As I look over to my daughter Savannah I see tears beginning to swell in her eyes. I am so touched, and I hold my wife’s hand firmly thinking that finally we have all agreed on something, and all is well.

I am sure the long day, and the long summer had taken its toll, and now finally Savannah was able to relax, and now at the sight at all of this tranquility, and beauty she had broken down in tears with the thought of a weeks vacation in paradise.

But as we lingered on our terrace, and then slowly made our way into our rooms as the sun was setting, tears of what I thought had been joy, turned into sobs, which then turned into moans, and finally became a total torrent of sadness, and complete despair, and tinged or should I say imbued with total self-loathing. My daughter had gone from happiness to despondency right before my eyes, and now was in a total meltdown.

Intwined with all these tears were moments of laughter, and slowly I began to understand. All her friends were gone, and they were too busy for the most part to talk. They were all having fun, and she was left with her boring parents. Compounding this was her new boyfriend who was very slow to respond to her emails. Every minute she was convinced she was going to be dropped, and was not worthy of any love. She was totally despondent.

Things would get better for a brief while, when she would receive a brief note from a friend, but then some few hours later tears would again be filling her eyes.

As we toured the ruins of Pompeii, ate pizza in Naples, ended up in ancient Rome, touring ruin after ruin Savannah was a ball of tears.
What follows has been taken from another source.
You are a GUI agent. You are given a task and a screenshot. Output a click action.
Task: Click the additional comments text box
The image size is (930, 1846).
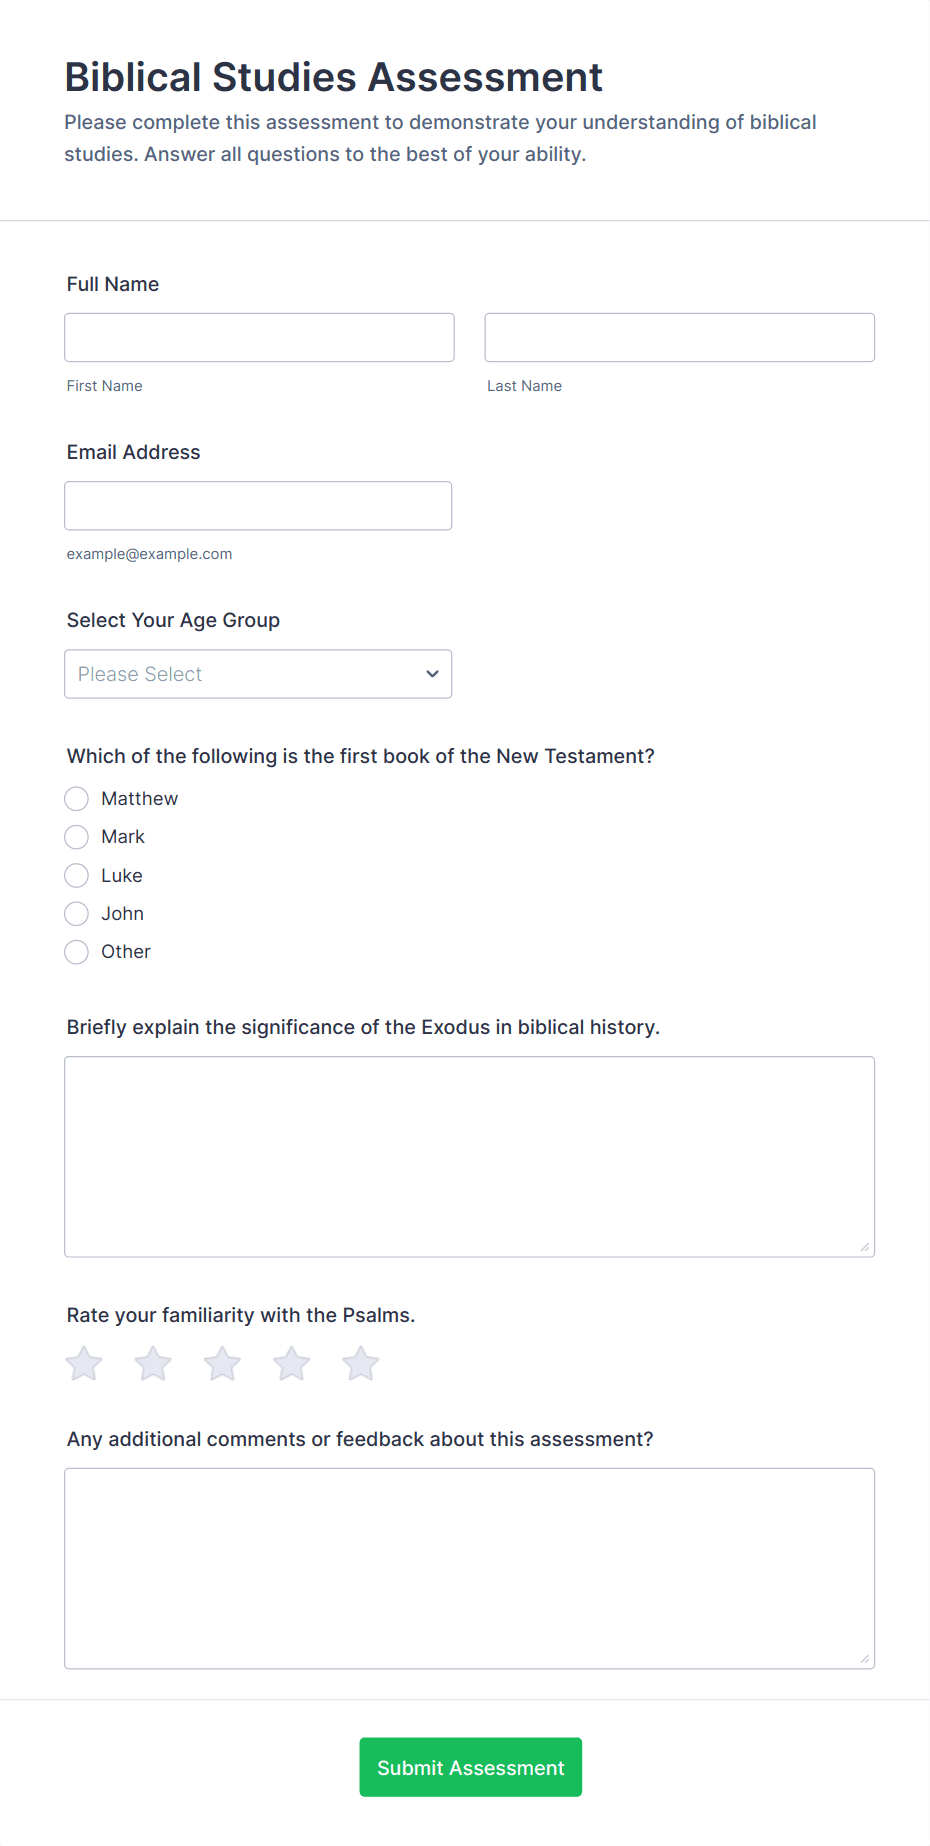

If she saw other students she would cry. If it rained she would cry. If she sat still she would cry, until our entire trip became one large box of Kleenex.

Leslie, and I had now completely fallen apart. We too became a wreck because Savannah was a wreck, and if there was a song that followed us as we meandered through Rome it would have been The Tracks of Our Tears. Leslie was pick-pocketed in Rome. Savannah was in tears, and I was totally exhausted from seeing so many ruins. My legs are to this day still wobbly. So I was sure that by the time we got home everyone was happy to leave this adventure that looked like a disaster.

But like all good stories this story has a moral. Although it was a week of total despair, and remorse, and everyone by the end of the trip had completely melted down, lost their patience, their emotional equilibrium, and any sense of optimism, we all realized on the plane home that we had one of the best trips of our lives. How did this happen? You wouldn’t know this by looking at any of us, but we did.

We were together, crying, laughing, joking, and despite not having any friends around Savannah did manage to enjoy the love, and good humor of her parents.

So in life when everything appears happy, or serene there can be great remorse, and sadness that lingers right below the view, and conversely if it looks like the world is falling apart, that there is no hope, and that you feel full of sadness, lingering right below your tears might be a beautiful room with a view.